WORK ORDER: Reproduce, word for word, the lines in the material below starting with the one that has "This screenshot has height=544, width=816." and going on through the one that has "This screenshot has height=804, width=1024.". Leave out all pictures.

SUPPLIED DATA:

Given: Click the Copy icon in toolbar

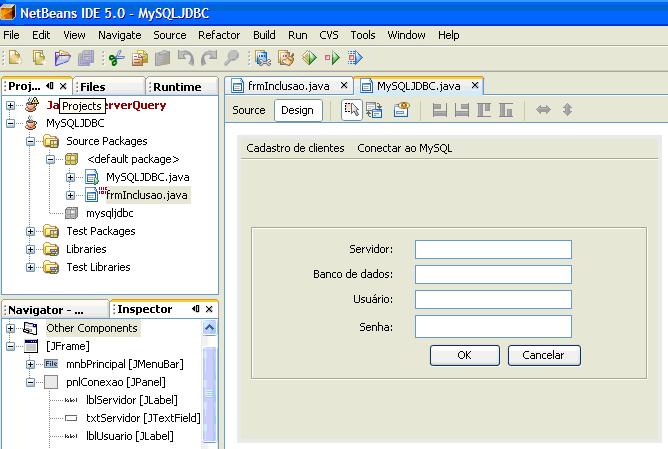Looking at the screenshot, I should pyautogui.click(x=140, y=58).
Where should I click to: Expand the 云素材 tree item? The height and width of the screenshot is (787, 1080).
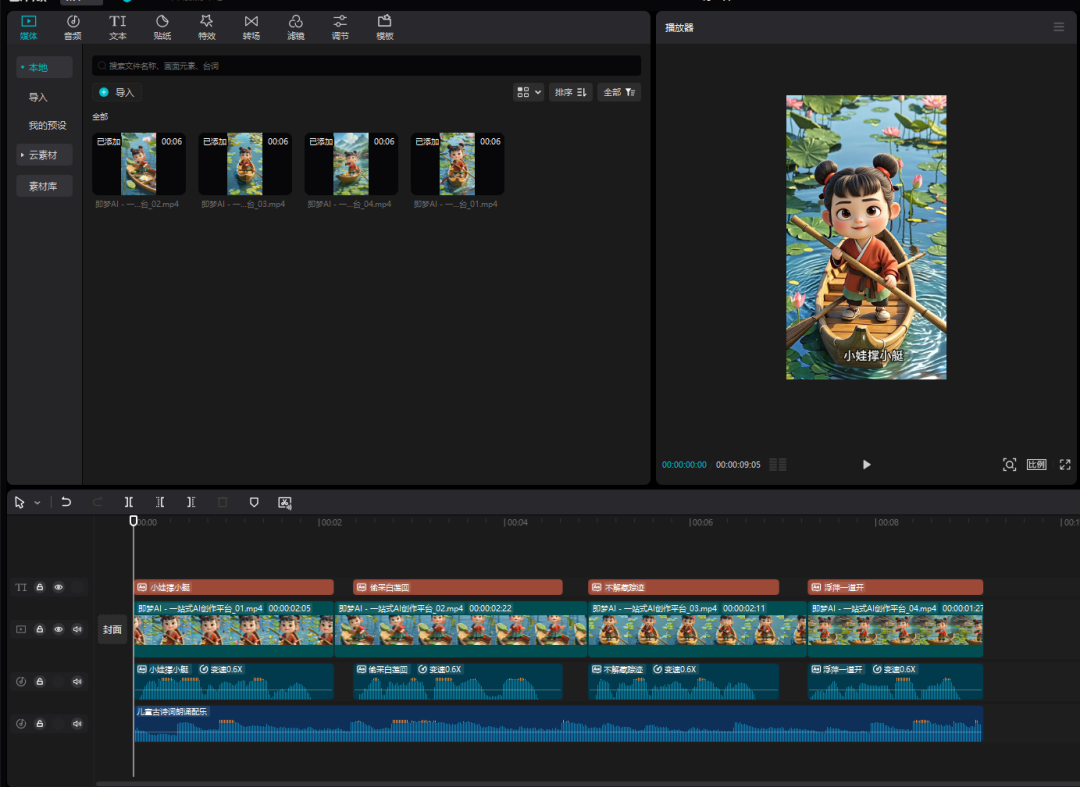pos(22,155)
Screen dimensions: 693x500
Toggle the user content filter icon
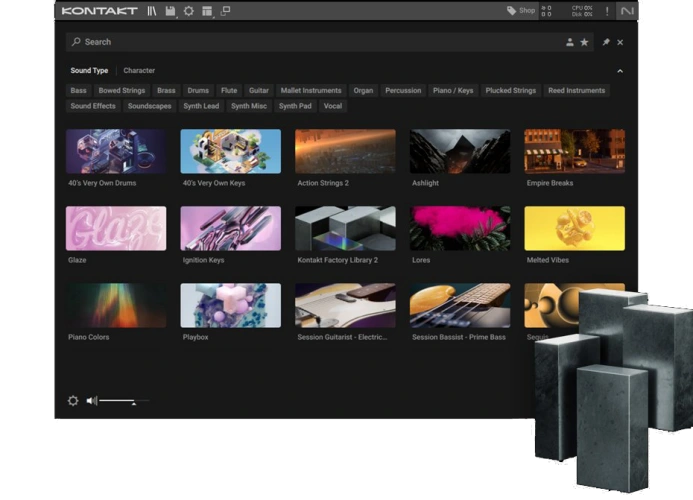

==

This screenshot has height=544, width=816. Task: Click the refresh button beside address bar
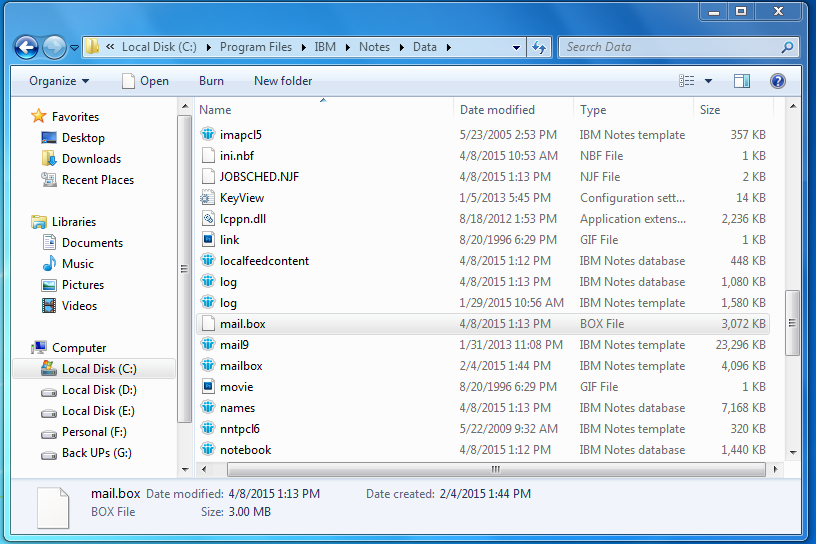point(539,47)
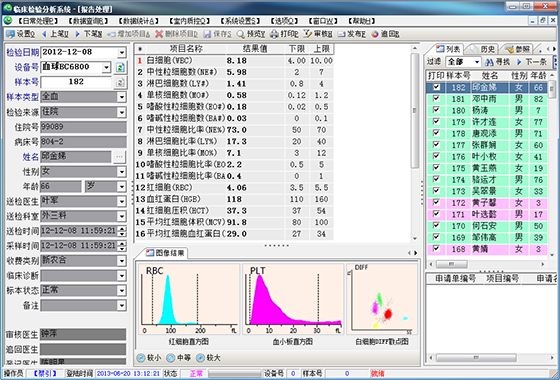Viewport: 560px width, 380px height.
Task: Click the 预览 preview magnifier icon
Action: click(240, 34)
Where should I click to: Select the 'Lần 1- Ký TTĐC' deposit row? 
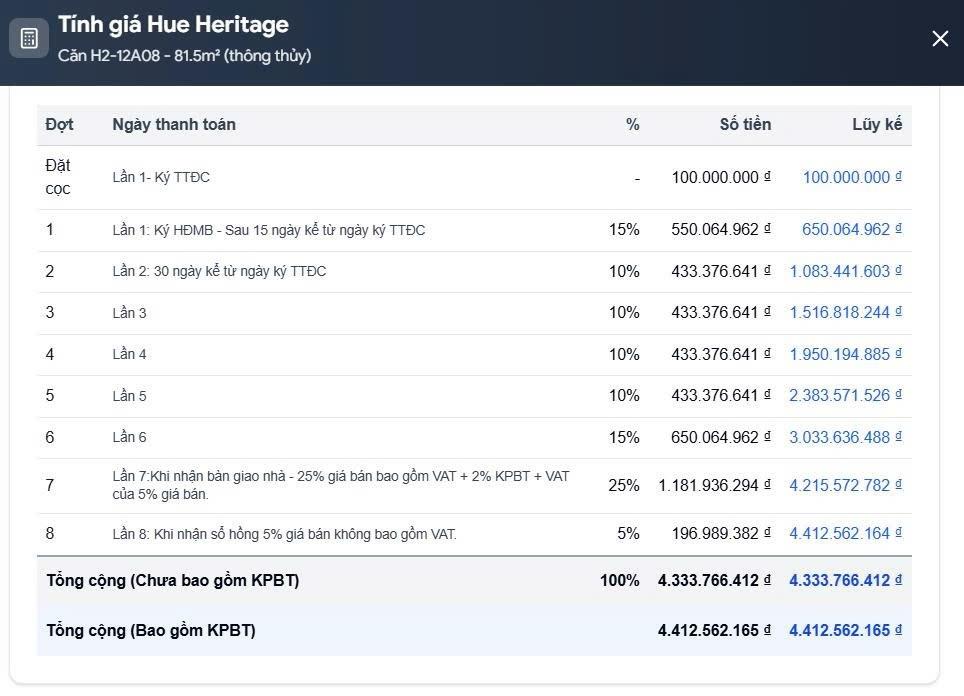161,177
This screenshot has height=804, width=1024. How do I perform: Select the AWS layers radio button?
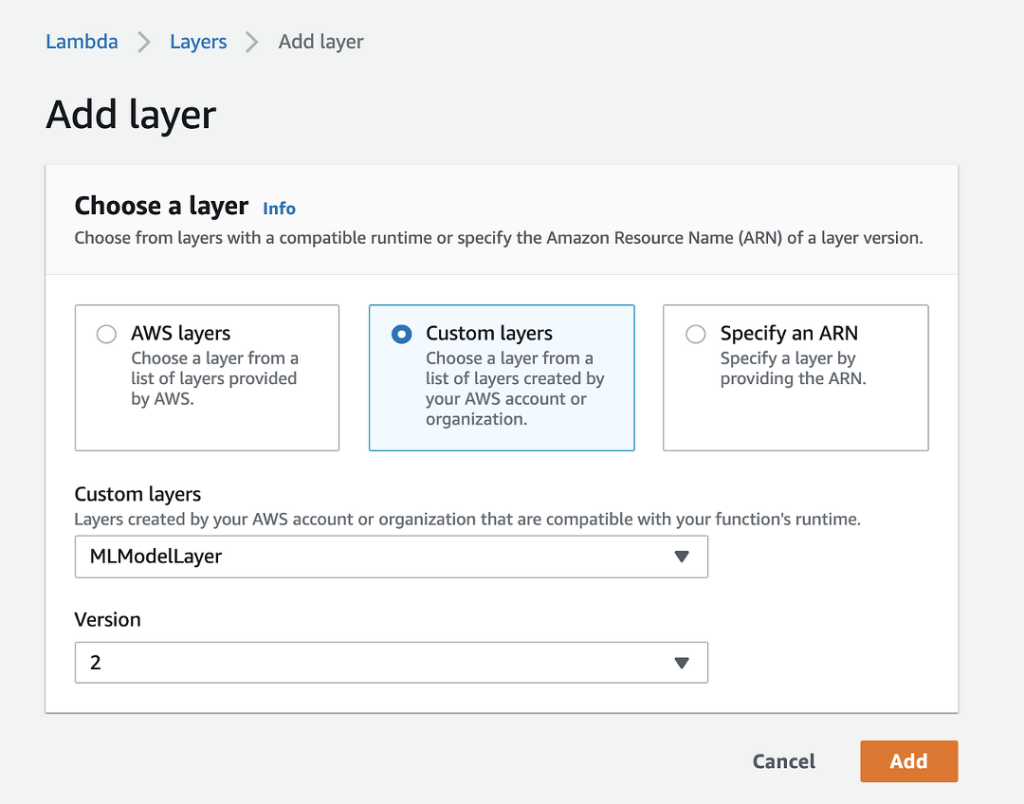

* * *

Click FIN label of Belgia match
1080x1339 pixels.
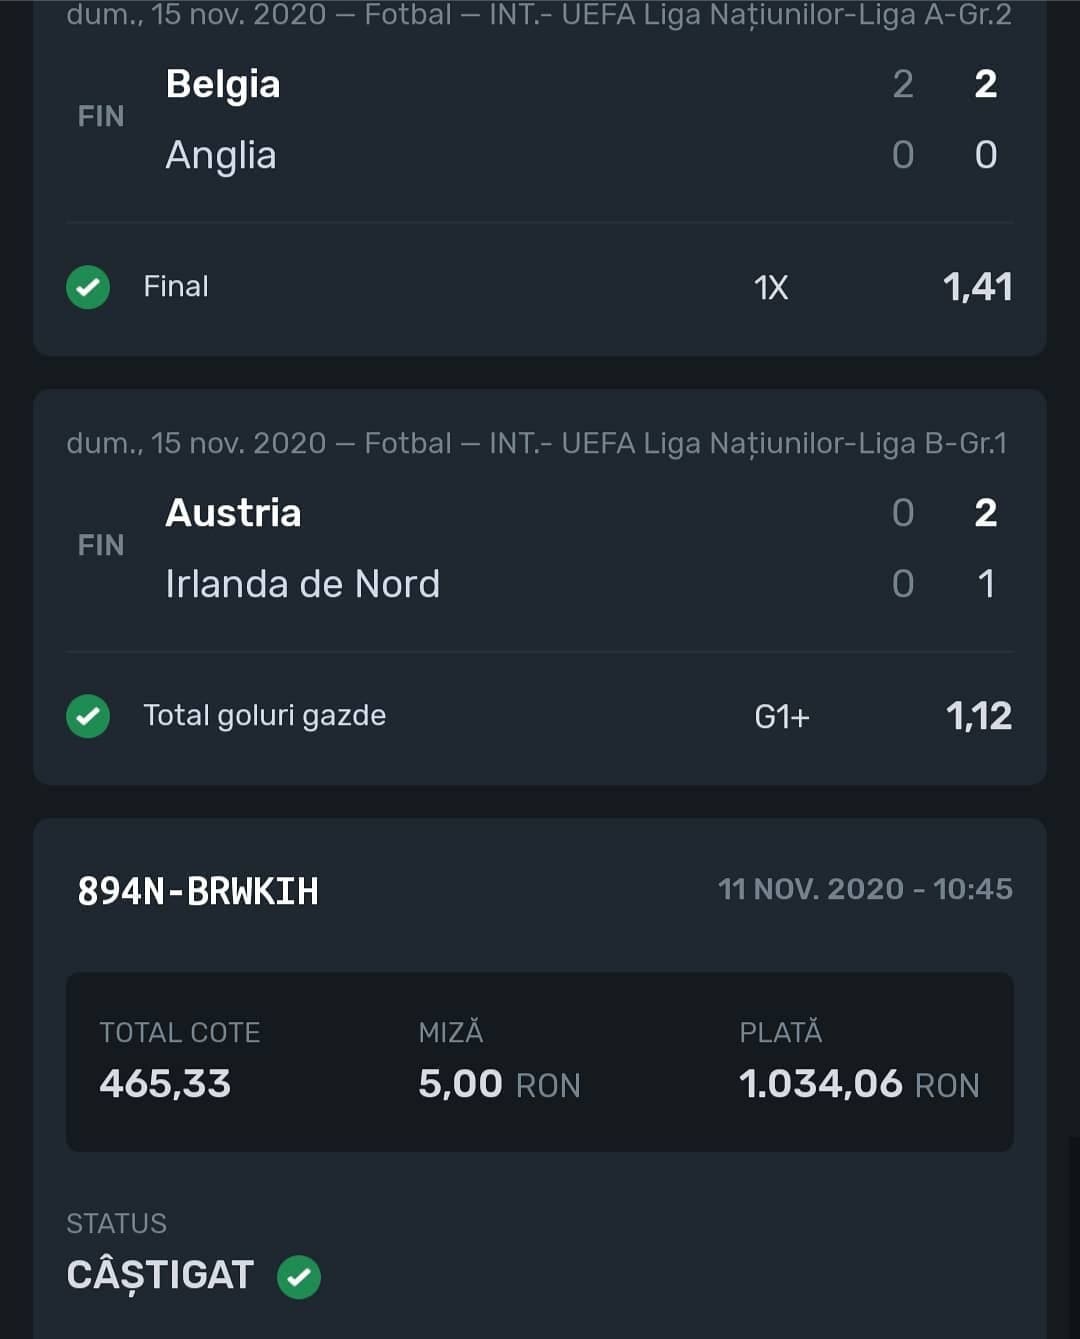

YOUR RESPONSE:
This screenshot has height=544, width=816. Task: Click the refresh button beside address bar
point(539,47)
Viewport: 560px width, 380px height.
Task: Click the 预览 preview magnifier icon
Action: click(240, 34)
Where should I click to: Select the 'Lần 1- Ký TTĐC' deposit row? 
161,177
This screenshot has height=804, width=1024. How do I perform: Select the AWS layers radio button?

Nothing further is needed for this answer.